By William Wolf

SEARED  Send This Review to a Friend

If you are having a dinner party you might try to hire Raúl Esparza as your chef. As an actor, Esparza is cooking away in plain sight in the elaborate restaurant kitchen (designed by Tim Mackabee) in “Seared,” Theresa Rebeck’s play presented by MCC Theater and directed by Moritz von Stuelpnagel. For quite a while in the opening we see Esparza as the inspired chef Harry actually cooking in real time, showing himself to be a master of slicing, dicing, mixing ingredients, heating his frying pan and going through the complications of preparing his dishes.

Of course, there has to be a story attached, and what we get is a picture of Harry aggravating Mike (David Mason), who has put up the money to finance the restaurant with Harry providing the cooking talent. There is an early crisis. A rave review of Harry’s scallops has resulted in customers coming to seek those scallops.
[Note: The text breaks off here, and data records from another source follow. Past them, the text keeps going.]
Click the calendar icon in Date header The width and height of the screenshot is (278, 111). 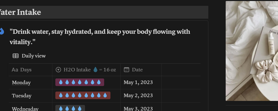point(127,70)
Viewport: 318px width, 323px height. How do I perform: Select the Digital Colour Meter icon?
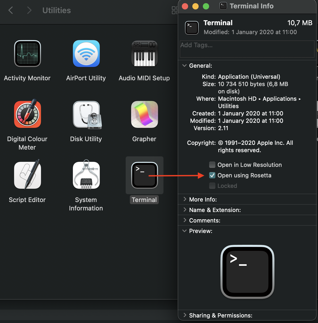pos(28,114)
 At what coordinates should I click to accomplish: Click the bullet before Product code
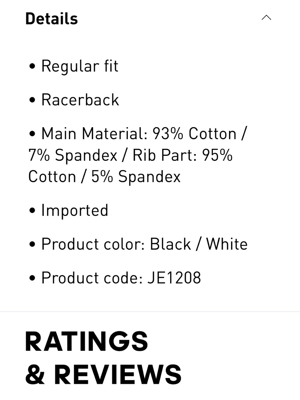click(32, 278)
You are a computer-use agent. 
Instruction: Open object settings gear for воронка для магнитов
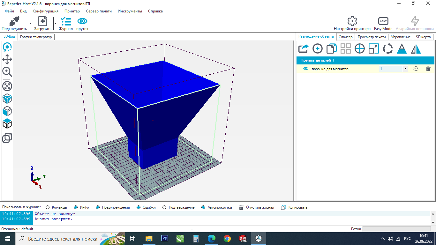[416, 69]
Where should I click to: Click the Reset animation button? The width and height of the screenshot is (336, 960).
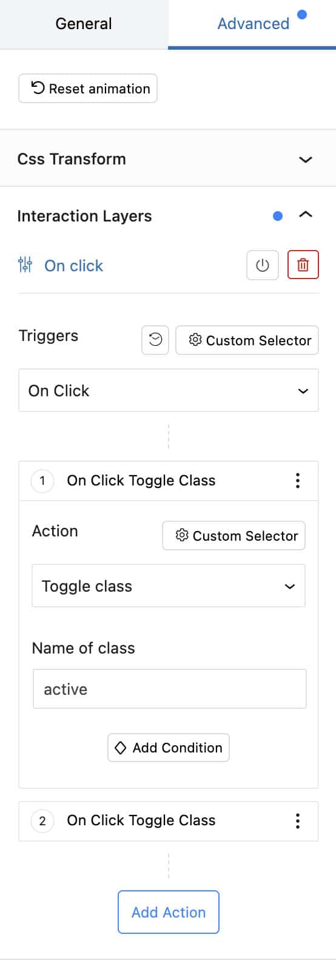(88, 89)
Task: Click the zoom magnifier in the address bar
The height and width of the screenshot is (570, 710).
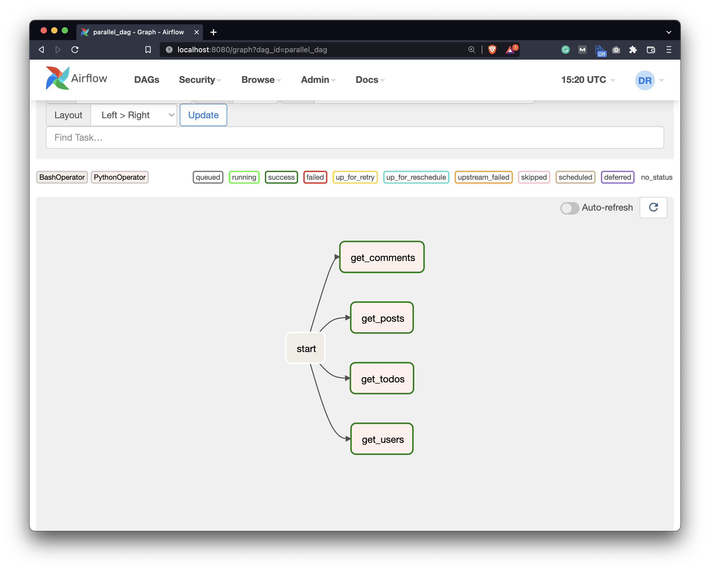Action: [472, 49]
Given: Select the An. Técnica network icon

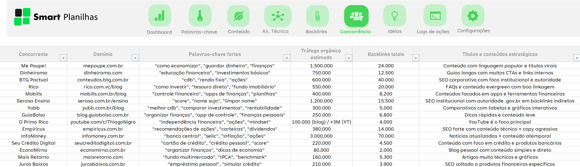Looking at the screenshot, I should click(278, 16).
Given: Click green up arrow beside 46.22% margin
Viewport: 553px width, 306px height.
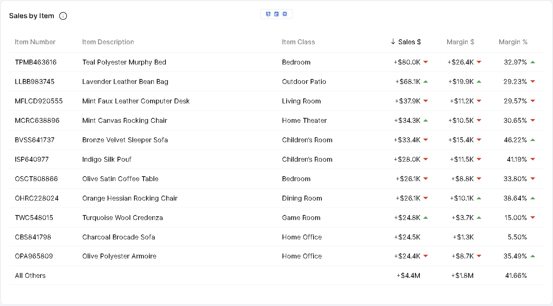Looking at the screenshot, I should coord(533,140).
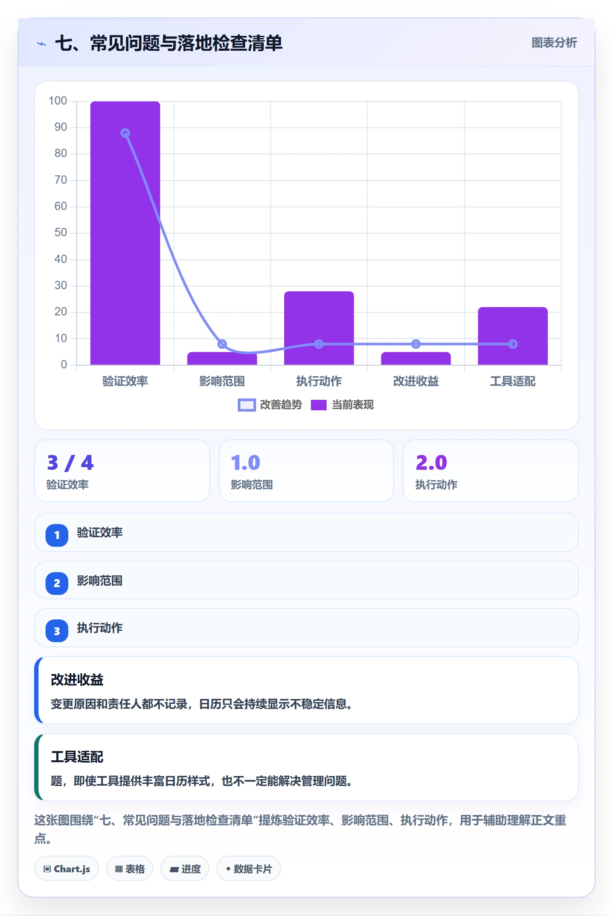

The problem is that Harry doesn’t want to make scallops anymore. Fancying himself as an artist, he just doesn’t want to be pigeonholed with the same old dish. He refuses to do the scallops, and that becomes a running gag and difficulty throughout the play.

Fearing business on the decline and financial problems, Mike brings into the picture Emily (Krysta Rodriguez) as a gung-ho consultant with promotional ideas. She and Harry inevitably clash, but plot-wise something else is inevitable.

“Seared” begins to wear thin after a while. However, Esparza is such a compelling actor that he makes temperamental Harry come alive. Mike and Emily pour on the emotions, and there is another character on whom to keep an eye--W. Tré Davis as the chef’s assistant Rodney, who will come into greater focus as the plot thickens. Emily has arranged for an important critic to come to the restaurant without telling Harry at first. The fate of the place is linked to this visit. Scallops anyone?

The dramatic fireworks that occur are a credibility stretch, but by that time one has been caught up in the dynamics of the relationships and Esparza’s solid acting, plus all of the visual hoopla in the kitchen, and one can have enjoyed Rebeck’s unusual, visually realistic play. At the Robert W. Wilson MCC Theater Space, 511 West 52nd Street. Reviewed October 29, 2019.